Seasons at Holly Berry House

There is something wondrous about the changing of the seasons at Holly Berry House. Because a picture is worth a thousand words, I used my camera to capture its persona over the course of a year. Through this photo-essay in Poetry and Film, you can see how variations in the weather bring evolving faces to our beloved home.



“Heart-leaves of lilac all over New England,
Roots of lilac under all the soil of New England,
Lilac in me because I am New England.”
(Amy Lowell, Lilacs)


By mid-April, Spring flings itself with wild abandon over Holly Berry House. The weeping cherry tree at the main door rains a shower of pale pink blossoms all over the front lawn. Just in front of the white pine trees that hide the home’s front facade from Pequot Avenue, William Wordsworth’s “host of golden daffoldils” bloom each year, their bright orange flutes frilled by sunshine yellow petals smiling at every cheerful passer-by. The trees that ring our garden at the back start to sprout their foliage shyly, wide branches creating hospitable shelter for the many birds who will nest upon them. As the last vestiges of winter make their departure, forsythia  glows brightly in the hedgerows and the slumbering grass will burst forth green and spingy underfoot. It is a time of anticipation…a season of renewal.



“Shall I compare thee to a Summer’s day?
Thou art more lovely and more temperate:
Rough winds do shake the darling buds of May,
And Summer’s lease hath all too short a date… “
(William Shakespeare, Sonnet XVIII )

By mid-summer, Holly Berry House plays peek-a-boo behind a curtain of lush green foliage. The sycamores and the maples in the back garden are lavish and full, their leaves shrouding the houses on the hill behind us. The white pine tree border in front of the house has grown sturdy new needles , its cones fattening with each passing evening. There is a delighted new gaiety in our perennial flower beds as hostas and hydrangeas put on their flirtatious annual show of color. By late-summer, hosta fronds wave a gracious hello to passers-by while the plump globes of Nikko Blue hydrangeas compete for attention.
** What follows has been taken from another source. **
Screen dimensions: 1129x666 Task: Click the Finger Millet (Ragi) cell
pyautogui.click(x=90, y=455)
“Season of mist and mellow fruitfulness!
Close bosom friend of the maturing sun;
Conspiring with him how to load and bless
With fruit the vines that round the thatch-eves run…”
(John Keats, Ode to Autumn)

Autumn paints the facade of Holly Berry House in a brilliant palate of warm hues. Blazing reds, scorching oranges, fiery russets, burnishing coppers envelope the house as Nature warms to the soft glow of the season. The sugar maples in our back garden change from green to gold before our wondrous eyes. As nights turn cool and birds fly south to warmer climes, a shower of golden pine needles and seed-laden pinecones pepper the front lawn each morning for the white pine trees must thin their branches in readiness for the weight of anticipated winter snows. The vigor of growth deserts the emerald lawns as the hosta bushes prepare for their winter slumber in a jaundiced camouflage.
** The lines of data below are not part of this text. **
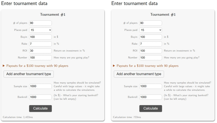Focus the Sample size field in left panel
The image size is (217, 123).
[40, 86]
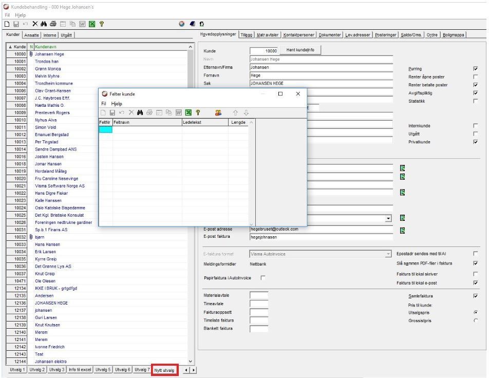Screen dimensions: 489x378
Task: Enable the Internkunde checkbox
Action: 476,126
“The trumpet of a prophecy! O Wind,
If Winter comes, can Spring be far behind?”
(Percy Byshe Shelley, Ode to the West Wind)

And so to bed…Holly Berry House lies asleep beneath a white blanket as Winter makes her pristine appearance. At the first signs of snow flurries, the barren branches seem to reach higher to receive a bounty of white flakes from the heavens. The sloping roof reflects the blinding glare of purest layers of fluff while frost leaves occasional diamond kisses on the quiet lawns. The tree have long lost their foliage revealing hidden nests of furtive birds that once called those branches home.  Shakespeare’s “boughs that shake against the cold…bare ruined choirs where late the sweet birds sang” shiver gently in the brisk breezes and passing cars leave deep runnels in  virginal fallen snow.